CkP1 is a novel S16-like broad-host-range myovirus that recognizes Citrobacter koseri lipopolysaccharide through its long tail fibres

Citrobacter spp. is an emerging Gram-negative bacterial pathogen. The genus is currently divided in several species, being Citrobacter koseri (formerly named Citrobacter diversus) one of the most common isolated species in human clinical specimens. C. koseri can cause localized (urinary track, wounds infection, pneumonia, meningitis) and systemic life-threatening diseases (bacteremia, septicemia), being neonates, immunocompromised and elderly people, groups with increased risk of infection.
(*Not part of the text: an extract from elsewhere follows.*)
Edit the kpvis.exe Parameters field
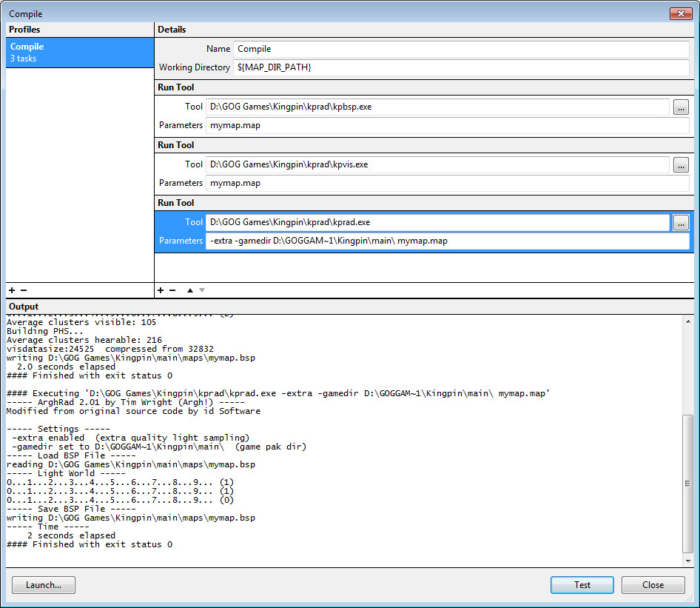This screenshot has width=700, height=608. pyautogui.click(x=447, y=183)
The prevalence rate of Citrobacter infections in humans, range between 3–6 % among all Enterobacteriaceae, but mortality rate in cases of bacteremia reaches 56 %. We have isolated a novel S16-like C. koseri myovirus vB_CkM_CkP1 (CKP1). CkP1 genome has a length of 168,463 bp and contains 261 coding sequences, encoding more than 100 proteins with unknown function. About 60% of the encoded proteins are shared with the Salmonella phage S16. CkP1 displays an extremely broad host range, infecting C. koseri, but not other species. The long tail fiber (gp267) was fused to a green florescence protein (GFP) and co-expressed with and without the gp268 chaperone as a bicistronic transcript. Functional analysis demonstrated that the tail fiber binds to, and is able to decorate, C. koseri cells, being equally broad and specific towards this species as observed with the phage. Surface plasmon resonance showed that the binding affinity of the tail fiber is in the nanomolar range, presenting similar values with and without the chaperone. Both phage and the tail fiber specifically bind to bacterial cells by the lipopolysaccharide polymer. This was demonstrated by creating deletion mutants, whole genome sequencing of resistant variants and complementation of insensitive CkP1 bacterial strains. We further demonstrate that CkP1 is highly stable towards different environmental conditions and able to control C. koseri cells in urine samples. In summary, CkP1 has high potential in the control and detection of C. koseri.